*** Input data ***

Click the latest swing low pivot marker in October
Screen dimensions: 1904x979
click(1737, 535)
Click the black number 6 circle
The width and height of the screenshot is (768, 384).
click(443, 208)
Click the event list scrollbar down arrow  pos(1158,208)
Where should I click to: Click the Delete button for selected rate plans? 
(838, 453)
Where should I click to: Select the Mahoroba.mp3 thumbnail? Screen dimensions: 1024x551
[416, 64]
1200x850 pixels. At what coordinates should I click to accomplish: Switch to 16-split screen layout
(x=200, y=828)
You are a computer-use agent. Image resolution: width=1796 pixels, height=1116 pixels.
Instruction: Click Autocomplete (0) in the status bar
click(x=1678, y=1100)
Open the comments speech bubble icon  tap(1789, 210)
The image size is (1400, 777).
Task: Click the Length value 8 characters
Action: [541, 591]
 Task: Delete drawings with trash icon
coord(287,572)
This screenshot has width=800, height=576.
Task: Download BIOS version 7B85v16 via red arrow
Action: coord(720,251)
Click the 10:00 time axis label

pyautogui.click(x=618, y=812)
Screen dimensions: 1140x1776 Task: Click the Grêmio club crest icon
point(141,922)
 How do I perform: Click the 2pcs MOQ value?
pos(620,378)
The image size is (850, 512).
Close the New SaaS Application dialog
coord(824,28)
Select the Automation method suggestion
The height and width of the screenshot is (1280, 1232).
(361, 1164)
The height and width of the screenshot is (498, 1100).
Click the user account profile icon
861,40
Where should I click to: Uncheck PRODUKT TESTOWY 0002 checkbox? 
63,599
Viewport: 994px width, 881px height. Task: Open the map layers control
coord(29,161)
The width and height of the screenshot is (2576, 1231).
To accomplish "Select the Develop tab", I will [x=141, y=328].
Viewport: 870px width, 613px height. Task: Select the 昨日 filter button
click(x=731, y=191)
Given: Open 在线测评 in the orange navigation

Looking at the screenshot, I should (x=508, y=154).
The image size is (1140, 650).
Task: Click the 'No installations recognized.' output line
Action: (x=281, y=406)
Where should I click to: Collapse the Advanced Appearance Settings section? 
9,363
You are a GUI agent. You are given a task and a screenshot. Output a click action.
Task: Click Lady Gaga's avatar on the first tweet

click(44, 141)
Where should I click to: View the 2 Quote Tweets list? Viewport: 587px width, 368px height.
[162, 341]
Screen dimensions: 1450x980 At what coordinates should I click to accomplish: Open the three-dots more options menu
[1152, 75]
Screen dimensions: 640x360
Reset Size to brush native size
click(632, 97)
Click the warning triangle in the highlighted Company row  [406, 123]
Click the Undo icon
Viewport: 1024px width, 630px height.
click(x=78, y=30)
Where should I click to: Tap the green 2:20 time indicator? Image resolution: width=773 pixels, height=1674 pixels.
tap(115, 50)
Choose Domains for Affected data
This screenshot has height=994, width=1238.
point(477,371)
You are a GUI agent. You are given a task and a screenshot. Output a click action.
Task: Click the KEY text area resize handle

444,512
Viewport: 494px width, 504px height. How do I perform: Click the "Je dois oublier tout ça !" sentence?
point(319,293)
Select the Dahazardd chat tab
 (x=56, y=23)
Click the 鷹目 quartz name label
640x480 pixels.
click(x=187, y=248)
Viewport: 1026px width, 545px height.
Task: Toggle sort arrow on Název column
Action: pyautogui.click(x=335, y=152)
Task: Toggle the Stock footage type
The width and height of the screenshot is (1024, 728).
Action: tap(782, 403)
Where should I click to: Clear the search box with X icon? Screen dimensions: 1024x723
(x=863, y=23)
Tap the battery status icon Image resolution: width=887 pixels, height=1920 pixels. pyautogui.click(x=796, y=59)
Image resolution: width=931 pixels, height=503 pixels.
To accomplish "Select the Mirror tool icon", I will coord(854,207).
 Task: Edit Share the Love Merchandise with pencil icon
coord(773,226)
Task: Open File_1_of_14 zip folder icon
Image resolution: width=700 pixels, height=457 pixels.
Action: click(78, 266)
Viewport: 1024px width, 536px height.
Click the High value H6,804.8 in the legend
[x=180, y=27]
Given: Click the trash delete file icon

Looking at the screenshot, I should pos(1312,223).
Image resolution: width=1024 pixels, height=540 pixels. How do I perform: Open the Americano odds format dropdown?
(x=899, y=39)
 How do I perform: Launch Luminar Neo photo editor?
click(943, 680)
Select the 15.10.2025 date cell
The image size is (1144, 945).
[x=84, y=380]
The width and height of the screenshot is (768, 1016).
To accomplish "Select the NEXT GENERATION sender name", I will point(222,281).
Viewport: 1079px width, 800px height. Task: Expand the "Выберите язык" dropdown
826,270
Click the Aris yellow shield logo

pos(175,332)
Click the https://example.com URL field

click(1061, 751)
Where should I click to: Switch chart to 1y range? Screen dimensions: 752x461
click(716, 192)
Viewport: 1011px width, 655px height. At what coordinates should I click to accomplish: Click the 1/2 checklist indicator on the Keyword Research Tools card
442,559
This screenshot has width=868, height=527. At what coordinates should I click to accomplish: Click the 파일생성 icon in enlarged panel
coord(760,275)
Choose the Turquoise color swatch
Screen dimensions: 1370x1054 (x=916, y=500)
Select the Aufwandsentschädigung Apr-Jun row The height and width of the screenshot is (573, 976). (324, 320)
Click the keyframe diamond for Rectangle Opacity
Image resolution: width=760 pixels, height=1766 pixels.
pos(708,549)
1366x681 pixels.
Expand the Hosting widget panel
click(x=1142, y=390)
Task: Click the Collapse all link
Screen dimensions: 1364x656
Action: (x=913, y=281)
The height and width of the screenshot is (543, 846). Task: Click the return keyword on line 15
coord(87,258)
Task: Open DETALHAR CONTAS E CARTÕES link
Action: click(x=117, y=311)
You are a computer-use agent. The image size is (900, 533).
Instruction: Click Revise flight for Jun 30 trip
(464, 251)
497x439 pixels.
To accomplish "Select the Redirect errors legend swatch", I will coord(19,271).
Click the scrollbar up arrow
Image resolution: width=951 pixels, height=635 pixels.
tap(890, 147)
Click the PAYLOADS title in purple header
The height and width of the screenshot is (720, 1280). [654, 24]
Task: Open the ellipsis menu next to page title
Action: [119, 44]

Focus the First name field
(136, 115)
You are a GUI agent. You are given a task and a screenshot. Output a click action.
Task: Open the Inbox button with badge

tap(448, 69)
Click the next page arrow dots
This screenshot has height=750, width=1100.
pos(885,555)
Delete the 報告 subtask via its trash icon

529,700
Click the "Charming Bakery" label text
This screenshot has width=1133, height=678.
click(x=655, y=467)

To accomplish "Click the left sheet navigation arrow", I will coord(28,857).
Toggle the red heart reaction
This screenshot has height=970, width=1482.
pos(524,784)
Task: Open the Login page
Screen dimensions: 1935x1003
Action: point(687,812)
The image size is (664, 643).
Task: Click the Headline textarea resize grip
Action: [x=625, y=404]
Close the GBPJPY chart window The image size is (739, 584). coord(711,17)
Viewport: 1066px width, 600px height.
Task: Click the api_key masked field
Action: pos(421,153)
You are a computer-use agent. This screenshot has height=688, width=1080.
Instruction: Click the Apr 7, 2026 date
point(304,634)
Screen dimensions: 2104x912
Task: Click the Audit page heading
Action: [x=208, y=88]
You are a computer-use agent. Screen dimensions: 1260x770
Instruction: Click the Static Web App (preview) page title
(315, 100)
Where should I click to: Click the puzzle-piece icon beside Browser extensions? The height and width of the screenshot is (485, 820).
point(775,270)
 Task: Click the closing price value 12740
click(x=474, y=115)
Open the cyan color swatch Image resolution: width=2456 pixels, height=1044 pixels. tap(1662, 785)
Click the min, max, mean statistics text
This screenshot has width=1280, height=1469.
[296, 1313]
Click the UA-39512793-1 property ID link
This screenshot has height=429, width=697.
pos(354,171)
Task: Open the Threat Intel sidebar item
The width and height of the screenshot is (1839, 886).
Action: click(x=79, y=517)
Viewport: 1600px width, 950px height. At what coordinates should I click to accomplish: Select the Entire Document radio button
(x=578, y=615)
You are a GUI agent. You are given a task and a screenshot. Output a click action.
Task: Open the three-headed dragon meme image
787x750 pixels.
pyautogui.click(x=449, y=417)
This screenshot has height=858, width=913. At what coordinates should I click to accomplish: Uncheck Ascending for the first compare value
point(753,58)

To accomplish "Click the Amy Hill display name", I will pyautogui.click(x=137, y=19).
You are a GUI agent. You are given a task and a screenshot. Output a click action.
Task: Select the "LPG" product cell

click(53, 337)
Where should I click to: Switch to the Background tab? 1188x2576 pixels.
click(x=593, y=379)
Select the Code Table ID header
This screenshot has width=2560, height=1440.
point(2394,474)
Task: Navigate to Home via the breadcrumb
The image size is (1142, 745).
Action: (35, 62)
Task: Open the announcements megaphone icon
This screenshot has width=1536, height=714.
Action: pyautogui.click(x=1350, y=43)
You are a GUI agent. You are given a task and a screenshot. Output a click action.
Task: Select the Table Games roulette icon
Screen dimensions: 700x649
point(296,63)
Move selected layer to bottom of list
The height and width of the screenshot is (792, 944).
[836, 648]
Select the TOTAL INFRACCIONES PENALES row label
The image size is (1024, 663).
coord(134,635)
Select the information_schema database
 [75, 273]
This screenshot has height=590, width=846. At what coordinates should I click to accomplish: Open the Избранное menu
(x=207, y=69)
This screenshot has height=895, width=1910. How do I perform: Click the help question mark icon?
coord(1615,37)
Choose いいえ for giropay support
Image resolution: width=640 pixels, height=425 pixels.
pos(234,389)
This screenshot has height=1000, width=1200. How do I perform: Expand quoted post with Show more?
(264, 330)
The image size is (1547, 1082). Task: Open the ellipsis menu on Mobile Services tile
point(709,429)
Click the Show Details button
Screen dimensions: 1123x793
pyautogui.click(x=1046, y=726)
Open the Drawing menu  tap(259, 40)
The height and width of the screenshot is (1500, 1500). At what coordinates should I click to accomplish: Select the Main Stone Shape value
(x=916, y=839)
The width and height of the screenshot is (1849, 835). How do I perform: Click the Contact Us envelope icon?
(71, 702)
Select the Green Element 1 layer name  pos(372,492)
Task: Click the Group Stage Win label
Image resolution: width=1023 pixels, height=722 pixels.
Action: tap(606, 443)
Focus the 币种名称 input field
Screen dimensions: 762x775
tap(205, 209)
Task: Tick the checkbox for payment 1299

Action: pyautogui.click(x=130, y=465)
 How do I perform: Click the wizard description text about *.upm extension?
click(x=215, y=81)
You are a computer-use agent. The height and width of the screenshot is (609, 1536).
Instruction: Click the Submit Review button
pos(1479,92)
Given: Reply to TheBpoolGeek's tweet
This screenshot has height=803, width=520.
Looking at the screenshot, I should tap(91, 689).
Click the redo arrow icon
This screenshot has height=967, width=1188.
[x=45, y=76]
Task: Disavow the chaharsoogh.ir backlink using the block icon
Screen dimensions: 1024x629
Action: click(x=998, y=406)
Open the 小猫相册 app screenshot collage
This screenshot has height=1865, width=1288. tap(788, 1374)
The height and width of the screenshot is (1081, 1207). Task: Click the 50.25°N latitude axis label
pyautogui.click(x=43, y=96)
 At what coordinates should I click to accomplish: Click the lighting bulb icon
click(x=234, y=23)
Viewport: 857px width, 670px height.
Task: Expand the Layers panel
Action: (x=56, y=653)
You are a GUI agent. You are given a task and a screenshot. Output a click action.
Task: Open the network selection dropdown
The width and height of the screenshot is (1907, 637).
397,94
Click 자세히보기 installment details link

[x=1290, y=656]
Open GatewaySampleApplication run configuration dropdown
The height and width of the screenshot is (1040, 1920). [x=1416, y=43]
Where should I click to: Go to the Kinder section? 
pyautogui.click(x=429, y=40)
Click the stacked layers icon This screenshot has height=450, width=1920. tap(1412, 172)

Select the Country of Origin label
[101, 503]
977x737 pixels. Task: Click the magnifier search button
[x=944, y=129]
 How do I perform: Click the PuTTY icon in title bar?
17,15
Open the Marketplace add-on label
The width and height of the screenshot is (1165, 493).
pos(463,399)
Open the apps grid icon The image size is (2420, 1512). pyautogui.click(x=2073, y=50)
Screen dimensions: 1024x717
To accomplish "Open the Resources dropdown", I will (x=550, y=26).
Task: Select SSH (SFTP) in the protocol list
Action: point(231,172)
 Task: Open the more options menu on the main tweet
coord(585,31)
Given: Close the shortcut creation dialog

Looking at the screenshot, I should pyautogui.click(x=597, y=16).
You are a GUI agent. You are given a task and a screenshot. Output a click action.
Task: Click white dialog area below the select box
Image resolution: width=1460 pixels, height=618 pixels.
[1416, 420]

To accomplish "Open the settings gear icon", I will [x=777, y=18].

*** End of Input data ***

__Task goal__: Find every line in the records above that contains the word "scrollbar", and copy each one.

__Written solution__:
Click the event list scrollbar down arrow  pos(1158,208)
Click the scrollbar up arrow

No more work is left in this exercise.